Re: People all over the world and all throughout history, nearly all of them perfectly sane and some of them among the greatest geniuses who have ever lived….
Argument from authority logical fallacy.
Re: … experience the divine in ways which certainly differ from one religion to another, but also show a great deal of overlap and convergence.
Which is also explained by common evolution. We evolved to believe in similar things – the different religions arose and evolved to try to explain and reinforce these beliefs that man already had.
Re: The existence of X is prima facie evidence that there is a cause of X. So the existence of the universe is prima facie evidence that there is a cause of the universe.
So the existence of God is prima facie evidence that there is a cause of God. So the existence of a cause of God is prima facie evidence that there is a cause of the cause of God. So the existence of… you get the idea.
Posted by: Skeptico | February 16, 2007 at 08:14 AM
OK, then Tim, there may be evidence in the form of Christian literature. However, all evidence is not created equal.
If it comes to a choice between believing that stories of a man was:
a) Absolutely true or,
b) made up,
Occams's Razor demands that I accept b). There are many, many verifiable cases of literary fabrication (the Hitler Diaries and The Protocols of the Elders of Zion spring to mind). However, there are no verifiable records of such miracles occurring.
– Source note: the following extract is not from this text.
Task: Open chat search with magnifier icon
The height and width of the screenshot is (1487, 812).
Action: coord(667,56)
So Jesus turned water into wine. What was wrong with the water? Sounds like a pretty trivial use of miraculous powers, put in to impress and amaze the credulous reader.
In any case, I thought the whole idea was that Jesus was God in a man's body, since He couldn't save Himself on the cross. So what's with all these flashy miracles? It's not the sort of thing given to the gift of your ordinary John Smith.
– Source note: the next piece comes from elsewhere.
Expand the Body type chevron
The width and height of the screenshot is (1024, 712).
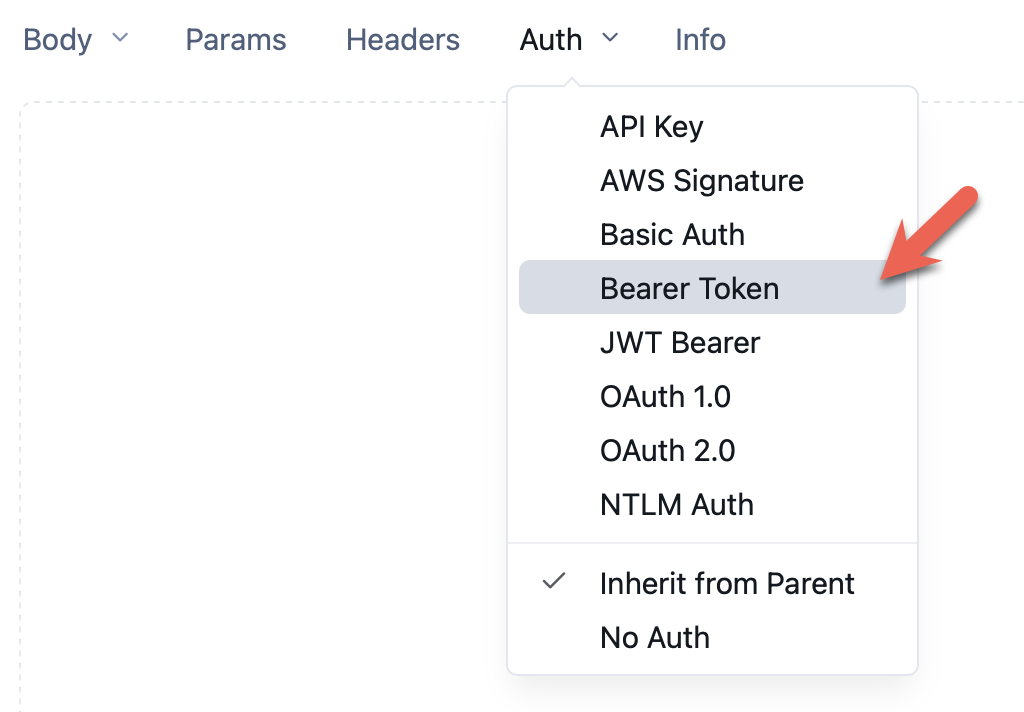tap(120, 39)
I don't need any evidence not to believe in something: I need evidence to believe in something. As has been said many times, "Extraordinary claims require extraordinary proof."
A book written lifetimes after the purported events is not sufficient to make me believe that the laws of nature can be subverted and ignored at will by some superbeing.
I am afraid the evidence that Jesus existed is on just as firm a footing as the Scientologists' belief in the evil alien overlord, Xenu, and his DC-9 spaceships: a book.
Just because something is written by its exponents does not make it true.
Posted by: Big Al | February 16, 2007 at 08:29 AM
Re: So Jesus turned water into wine. What was wrong with the water? Sounds like a pretty trivial use of miraculous powers
Al, check this out. (May not be suitable for work.)
Posted by: Skeptico | February 16, 2007 at 08:36 AM
Oh, is this supposed to be the Man With The Big Stick coming after me? Forgive me for not being impressed :).
Well, Man With The BS, you're still not seeing the distinction I've been making between arguing that there's no evidence at all for a position, and arguing that there's no good or decisive evidence for a position.
Or if you do see that distinction, you're misusing it. Saying that there's *no* evidence for the existence of Jesus or the resurrection is patently ridiculous; a whole community of people, some of them highly sophisticated, quickly emerged who believed that he had been raised from the dead, and wrote down their memories of these events. (Some of them possibly *were* eye witnesses, incidentally, or at least claimed to be (1 John 1.1.), while others were quite frank in admitting they weren't eye witnesses: Luke 1.2.) In any court of law, that would be evidence. So saying that it isn't *good* evidence is mistaken, I think, but a different sort of mistake.
You make the same mistake in responding to the point I made about religious experience. To say that lots of otherwise sane people, some of them very gifted, report experiences of the divine, is not actually, I think, an argument from authority: it's an argument from experience. But in any case arguments from authority are *evidence*: if doctors say that someone's got chicken pox, that's evidence he's got chicken pox. Not a proof, but evidence. The same is true of arguments from experience: saying that I believe something's blue because I experience it is blue is giving evidence for my belief-- not a proof, but evidence.
Likewise, reaching for an evolutionary just-so story about how religious experience arose is always possible (you can tell an evolutionary just-so story about absolutely anything, if you want to; proving such stories is rather more difficult). It doesn't stop anyone from saying that the existence of experience purporting to be of God is evidence-- not proof, but evidence-- of the existence of God.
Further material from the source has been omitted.